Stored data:
>>>>>
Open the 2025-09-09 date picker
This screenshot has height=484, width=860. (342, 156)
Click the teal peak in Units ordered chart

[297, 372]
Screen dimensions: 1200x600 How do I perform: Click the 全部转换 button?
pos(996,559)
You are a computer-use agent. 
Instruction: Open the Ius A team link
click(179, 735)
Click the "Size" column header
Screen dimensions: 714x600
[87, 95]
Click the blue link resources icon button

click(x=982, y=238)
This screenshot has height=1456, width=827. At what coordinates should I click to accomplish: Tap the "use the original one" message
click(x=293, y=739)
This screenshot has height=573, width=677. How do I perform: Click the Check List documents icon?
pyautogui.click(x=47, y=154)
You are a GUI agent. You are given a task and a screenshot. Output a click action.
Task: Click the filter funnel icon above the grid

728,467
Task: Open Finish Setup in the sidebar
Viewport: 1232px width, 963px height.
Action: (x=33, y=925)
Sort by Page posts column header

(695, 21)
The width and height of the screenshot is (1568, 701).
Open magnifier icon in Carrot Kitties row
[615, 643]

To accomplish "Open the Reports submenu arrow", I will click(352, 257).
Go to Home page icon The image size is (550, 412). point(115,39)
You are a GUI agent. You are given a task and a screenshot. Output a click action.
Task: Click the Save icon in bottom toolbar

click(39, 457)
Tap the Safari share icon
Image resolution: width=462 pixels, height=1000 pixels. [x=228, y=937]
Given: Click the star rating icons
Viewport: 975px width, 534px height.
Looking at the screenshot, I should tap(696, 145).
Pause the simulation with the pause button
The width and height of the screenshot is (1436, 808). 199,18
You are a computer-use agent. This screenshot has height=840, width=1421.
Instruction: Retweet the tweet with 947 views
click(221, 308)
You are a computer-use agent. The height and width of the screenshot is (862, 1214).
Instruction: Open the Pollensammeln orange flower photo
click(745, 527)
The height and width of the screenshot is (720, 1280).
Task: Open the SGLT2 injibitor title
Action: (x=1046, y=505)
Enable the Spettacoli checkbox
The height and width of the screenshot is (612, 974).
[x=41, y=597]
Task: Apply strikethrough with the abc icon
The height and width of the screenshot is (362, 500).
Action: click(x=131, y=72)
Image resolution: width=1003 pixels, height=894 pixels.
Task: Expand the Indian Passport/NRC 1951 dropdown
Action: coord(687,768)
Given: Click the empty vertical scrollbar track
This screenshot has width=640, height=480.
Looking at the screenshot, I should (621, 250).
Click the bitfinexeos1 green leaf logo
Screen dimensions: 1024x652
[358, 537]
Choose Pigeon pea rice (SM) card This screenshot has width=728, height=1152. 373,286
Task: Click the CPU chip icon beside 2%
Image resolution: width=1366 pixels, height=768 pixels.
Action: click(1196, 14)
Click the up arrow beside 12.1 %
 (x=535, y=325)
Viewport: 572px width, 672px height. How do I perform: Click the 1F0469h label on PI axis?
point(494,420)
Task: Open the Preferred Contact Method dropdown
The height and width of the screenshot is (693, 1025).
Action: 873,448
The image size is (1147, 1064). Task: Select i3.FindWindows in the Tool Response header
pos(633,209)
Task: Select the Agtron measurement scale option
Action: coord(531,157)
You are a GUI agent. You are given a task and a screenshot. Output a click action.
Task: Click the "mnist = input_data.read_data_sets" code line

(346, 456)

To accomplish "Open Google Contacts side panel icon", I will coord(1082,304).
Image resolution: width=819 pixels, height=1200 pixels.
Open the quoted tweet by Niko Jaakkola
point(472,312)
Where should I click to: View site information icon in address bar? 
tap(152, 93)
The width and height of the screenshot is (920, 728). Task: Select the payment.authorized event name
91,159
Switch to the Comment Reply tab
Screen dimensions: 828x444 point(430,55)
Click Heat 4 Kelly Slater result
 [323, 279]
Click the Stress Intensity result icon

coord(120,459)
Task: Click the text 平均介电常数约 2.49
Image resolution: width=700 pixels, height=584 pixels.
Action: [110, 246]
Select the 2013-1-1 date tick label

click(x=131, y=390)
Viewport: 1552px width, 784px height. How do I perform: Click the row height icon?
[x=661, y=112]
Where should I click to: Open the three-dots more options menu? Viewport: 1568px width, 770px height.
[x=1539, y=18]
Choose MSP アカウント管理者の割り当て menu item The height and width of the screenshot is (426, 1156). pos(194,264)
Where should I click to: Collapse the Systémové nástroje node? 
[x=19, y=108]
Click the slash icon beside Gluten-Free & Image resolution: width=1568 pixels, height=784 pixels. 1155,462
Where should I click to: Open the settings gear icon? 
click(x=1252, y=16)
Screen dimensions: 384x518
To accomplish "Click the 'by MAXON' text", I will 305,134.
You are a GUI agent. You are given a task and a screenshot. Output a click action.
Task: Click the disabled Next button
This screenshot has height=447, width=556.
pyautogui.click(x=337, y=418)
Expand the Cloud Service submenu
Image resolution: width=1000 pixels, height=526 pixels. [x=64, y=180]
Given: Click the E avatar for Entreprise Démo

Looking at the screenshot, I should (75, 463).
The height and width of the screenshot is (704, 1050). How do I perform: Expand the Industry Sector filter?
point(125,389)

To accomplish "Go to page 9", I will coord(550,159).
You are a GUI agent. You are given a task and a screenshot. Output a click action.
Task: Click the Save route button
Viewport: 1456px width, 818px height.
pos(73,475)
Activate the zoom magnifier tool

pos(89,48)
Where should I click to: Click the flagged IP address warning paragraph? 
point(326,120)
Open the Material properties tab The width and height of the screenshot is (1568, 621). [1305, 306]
<<<<<
* Aim of the task:
Here the answer is the exact run of lines above, from the line with "Viewport: 1456px width, 818px height." down to the last, and nothing else.

* Your response:
Viewport: 1456px width, 818px height.
pos(73,475)
Activate the zoom magnifier tool

pos(89,48)
Where should I click to: Click the flagged IP address warning paragraph? 
point(326,120)
Open the Material properties tab The width and height of the screenshot is (1568, 621). [1305, 306]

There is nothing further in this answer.